In the 2025 case of the Staatsräson Deportation Orders State suppression has also expanded into immigration law via the weaponization of Staatsräson – Germany’s political doctrine establishing the security of Israel as a fundamental pillar of the German state. Berlin authorities ordered the forcible deportation of four foreign residents (Cooper Longbottom, Kasia Wlaszczyk, Shane O’Brien, and Roberta Murray). [None of the individuals had prior criminal convictions. They were ordered to leave the country strictly for participating in peaceful pro-Palestinian demonstrations, including a sit-in at Berlin’s central train station and a campus occupation at the Free University Berlin. The state explicitly cited Staatsräson to bypass standard criminal trial procedures, utilizing administrative deportation laws to expel foreign-born dissidents without a jury conviction.

The criminalization of anti-war dissent in the UK and Germany has structurally altered the legal landscape for political activists, moving from traditional civil policing to severe statutory bans, criminal-syndicate frameworks, and counter-terrorism measures.

The UK has systematically rewritten its protest laws through successive pieces of legislation—including the Police, Crime, Sentencing and Courts Act 2022, the Public Order Act 2023, and the Crime and Policing Act 2026. Together, these acts have effectively criminalized non-violent, disruptive civil disobedience.

The Public Order Act of 2023 created broad criminal offenses for tactics historically central to peace movements. Being “locked on” (attaching oneself to an object, building, or person) or merely possessing materials intended for locking on now carries a prison sentence.
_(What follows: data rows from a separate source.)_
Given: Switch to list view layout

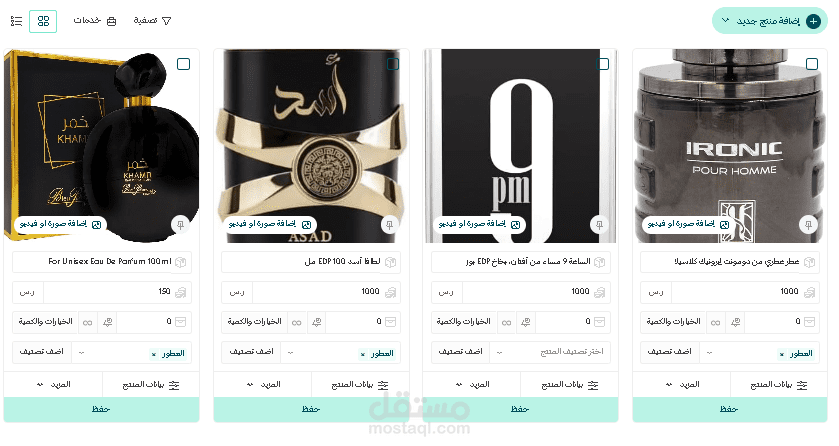Looking at the screenshot, I should (17, 21).
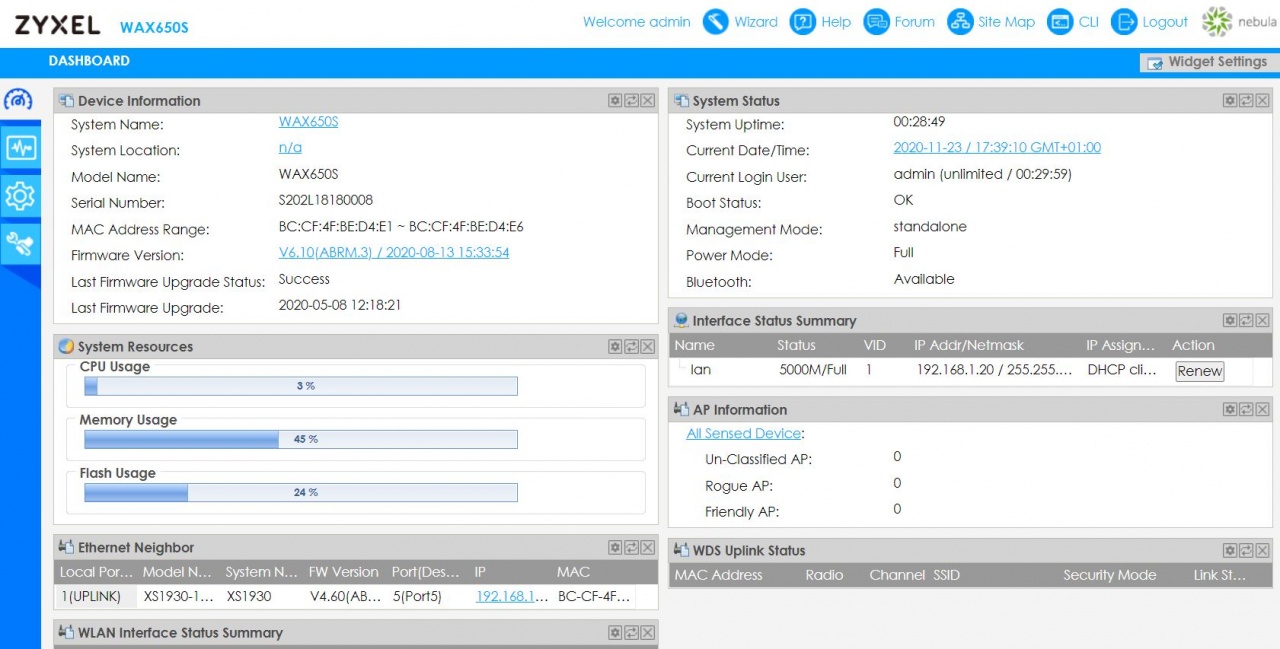Open the CLI console icon
Image resolution: width=1280 pixels, height=649 pixels.
click(x=1073, y=22)
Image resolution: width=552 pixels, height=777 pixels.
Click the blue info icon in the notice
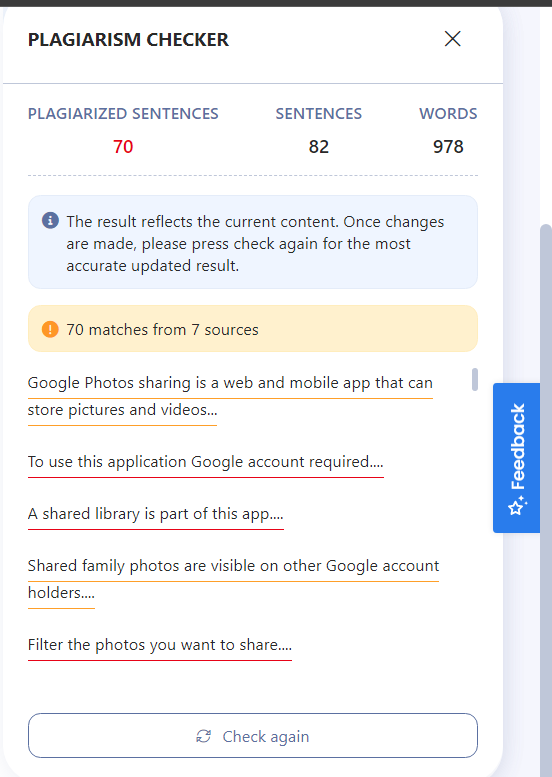[50, 220]
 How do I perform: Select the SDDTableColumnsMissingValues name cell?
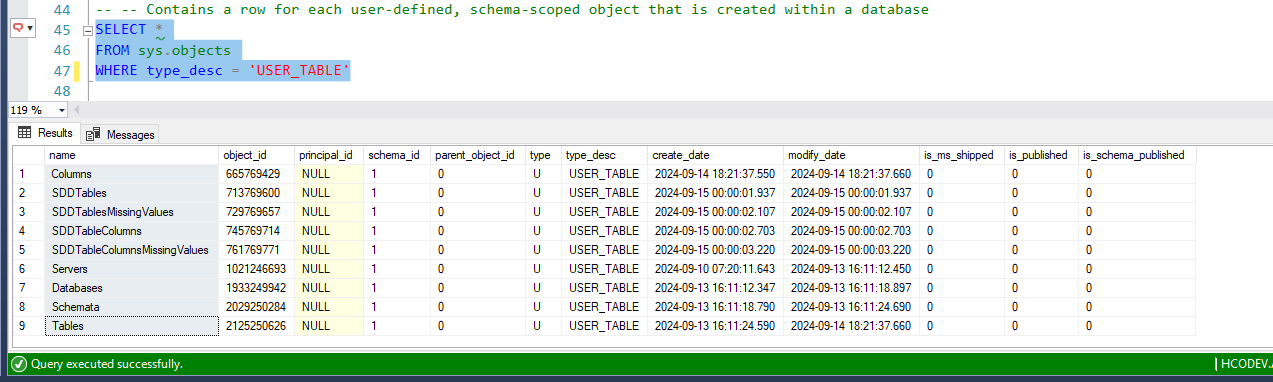click(132, 250)
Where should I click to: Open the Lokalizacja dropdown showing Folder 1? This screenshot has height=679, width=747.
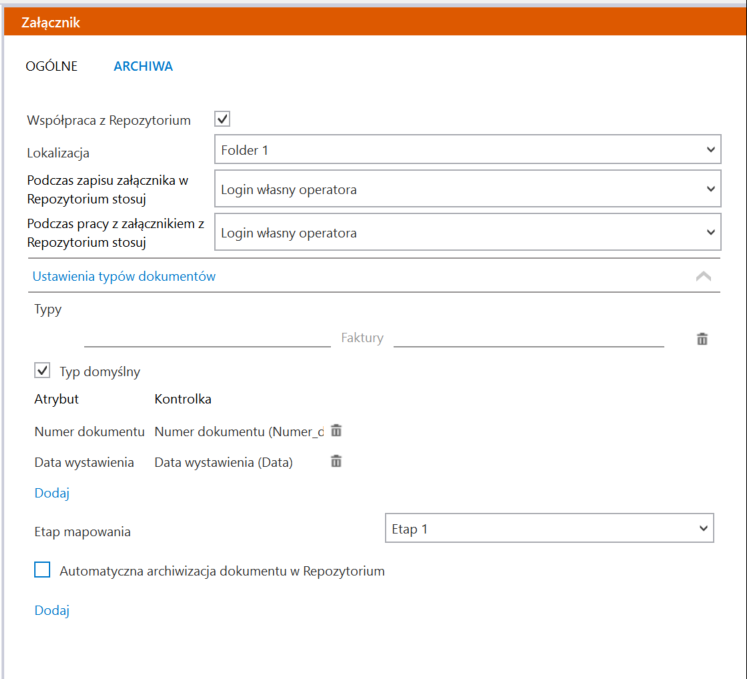pos(467,150)
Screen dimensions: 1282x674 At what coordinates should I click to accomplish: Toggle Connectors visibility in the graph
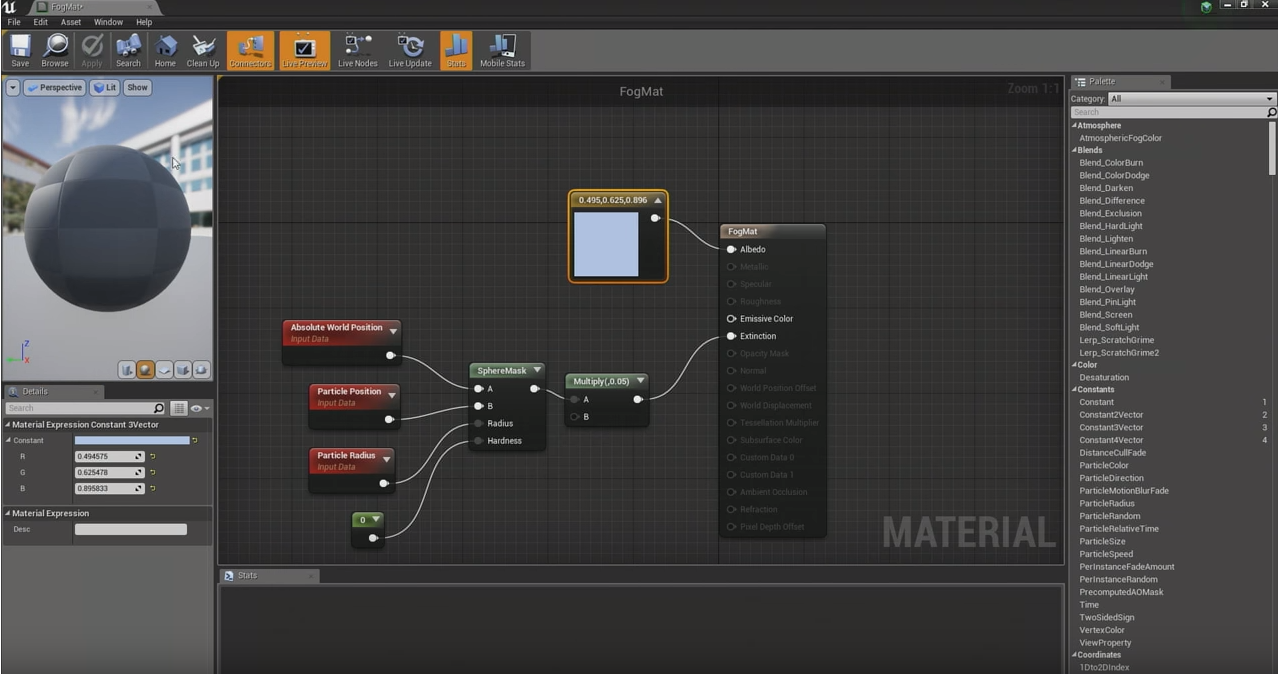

Under Section 7 of the Act, interfering with “key national infrastructure” – which was expanded via regulations to explicitly shield the life sciences and defense sectors – carries a penalty of up to 12 months in prison. This statutory shield directly targets anti-war blockades at munitions factories. Section 11 of the 2023 Act allows police officers to carry out suspicion less stop-and-search operations within designated protest zones. This authority is paired with the Crime and Policing Act 2026 under which senior police commanders are legally required to consider the “cumulative impact” of recurring protests. This permits preemptive, blanket bans on ongoing anti-war vigils or weekly marches in the same locale, strictly on the grounds that they disrupt local commerce or community routines.

Unlike the UK’s focus on physical disruption, Germany has primarily weaponized speech laws (Volksverhetzung – incitement to hatred) and its domestic intelligence apparatus to suppress and criminalize anti-war and pro-Palestinian advocacy.

The political doctrine of Staatsräson (stating that Israel’s security is a foundational pillar of the German state) has been integrated into the legal code. The phrase “From the river to the sea, Palestine will be free” has been formally classified by the Federal Ministry of the Interior as a symbol of banned organizations like Hamas or Samidoun. Publicly uttering or displaying it triggers immediate arrest, heavy fines, or prosecution for “approving criminal offenses” or “inciting hatred.”

The federal prosecutor has begun applying Section 129 of the German Penal Code – a statute historically reserved for organized crime rings, the mafia, or armed militant groups – against non-violent direct-action networks. This allows the state to deploy invasive surveillance, wiretapping, and high-security trials against anti-war groups.

Germany’s domestic intelligence agency, the Federal Office for the Protection of the Constitution (BfV) issued an official dossier labeling the broader Palestine solidarity movement as “extremist.” This administrative designation gives police and prosecutors the power to treat mainstream anti-war expressions as national security threats. The BfV dossier formally classified common cultural icons as extremist markers. The agency designated the classic cartoon character Handala (a universal symbol of Palestinian refugee status) and visual depictions of a sliced watermelon matching the geographic outline of the region as extremist symbols that supposedly deny Israel’s right to exist. Local authorities, particularly in Berlin, have instituted operational protest rules that ban speech in specific languages. Police have repeatedly shut down demonstrations and arrested activists for delivering speeches or chanting slogans in Arabic, enforcing ad-hoc mandates that restrict all public assembly speech exclusively to German or English.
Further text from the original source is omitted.